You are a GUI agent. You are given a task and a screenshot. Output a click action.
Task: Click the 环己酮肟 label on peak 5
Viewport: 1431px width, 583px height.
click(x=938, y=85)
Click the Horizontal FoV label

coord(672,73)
++++++++++
Format every line of the records above as a numbered list, skipping any blank lines.

1. You are a GUI agent. You are given a task and a screenshot. Output a click action.
2. Task: Click the 环己酮肟 label on peak 5
3. Viewport: 1431px width, 583px height.
4. click(x=938, y=85)
5. Click the Horizontal FoV label
6. coord(672,73)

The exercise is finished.